Temperate Deciduous Forest
Temperate deciduous forests occur at mid and high elevations on hills and mountains of the Sonoran Desert. Cold deciduous varieties occur at the high end of the range, and include Gambel oak (Quercus gambellii), trembling aspen (Populus tremuloides), and maples and boxelder (Acer spp.). Madrean evergreen woodland is far more common. Madrean evergreen woodland, the most extensive woodland type in the Sonoran Desert, is characterized by evergreen oaks with thick, sclerophyllous leaves, such as emory oak (Quercus emoryii), Arizona white oak (Quercus arizonica), and Mexican blue oak (Quercus turbinella). Mexican pinyon pine (Pinus concolor) and alligator juniper (Juniperous deppeana) are common gymnosperms in Madrean evergreen woodland. Understory grasses are typically abundant. Temperate deciduous forest (mostly in the form of Madrean evergreen woodland) occurs in all Sonoran Desert Network parks except Casa Grande Ruins National Monument and Tumacácori National Historical Park.
Coniferous Forest
Dominated by gymnosperms, such as pines (Pinus spp.), spruces (Picea spp.), and firs (Abies spp.), coniferous forest represents the coldest biome in the Sonoran Desert.

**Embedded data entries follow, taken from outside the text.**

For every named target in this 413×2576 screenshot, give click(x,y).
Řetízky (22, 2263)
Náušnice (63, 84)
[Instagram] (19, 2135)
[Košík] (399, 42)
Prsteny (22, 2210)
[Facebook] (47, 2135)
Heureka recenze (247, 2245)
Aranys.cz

Confined to cooler sites (a function of elevation, aspect, and local geomorphology) under the current warm interglacial climate, conifer forest occurs upslope from temperate deciduous forest. Most conifer forests in the Sonoran Desert are dominated by ponderosa pine (Pinus ponderosa), with a grassy understory where canopies are relatively open, and subdominant trees and shrubs where canopies coalesce. Douglas-fir (Pseudotsuga menziesii) and true firs (Abies spp.) occur at higher elevations, with spruce (Picea spp.) at the highest elevations. Conifer forests occur at Chiricahua National Monument, Gila Cliff Dwellings National Monument, and Saguaro National Park.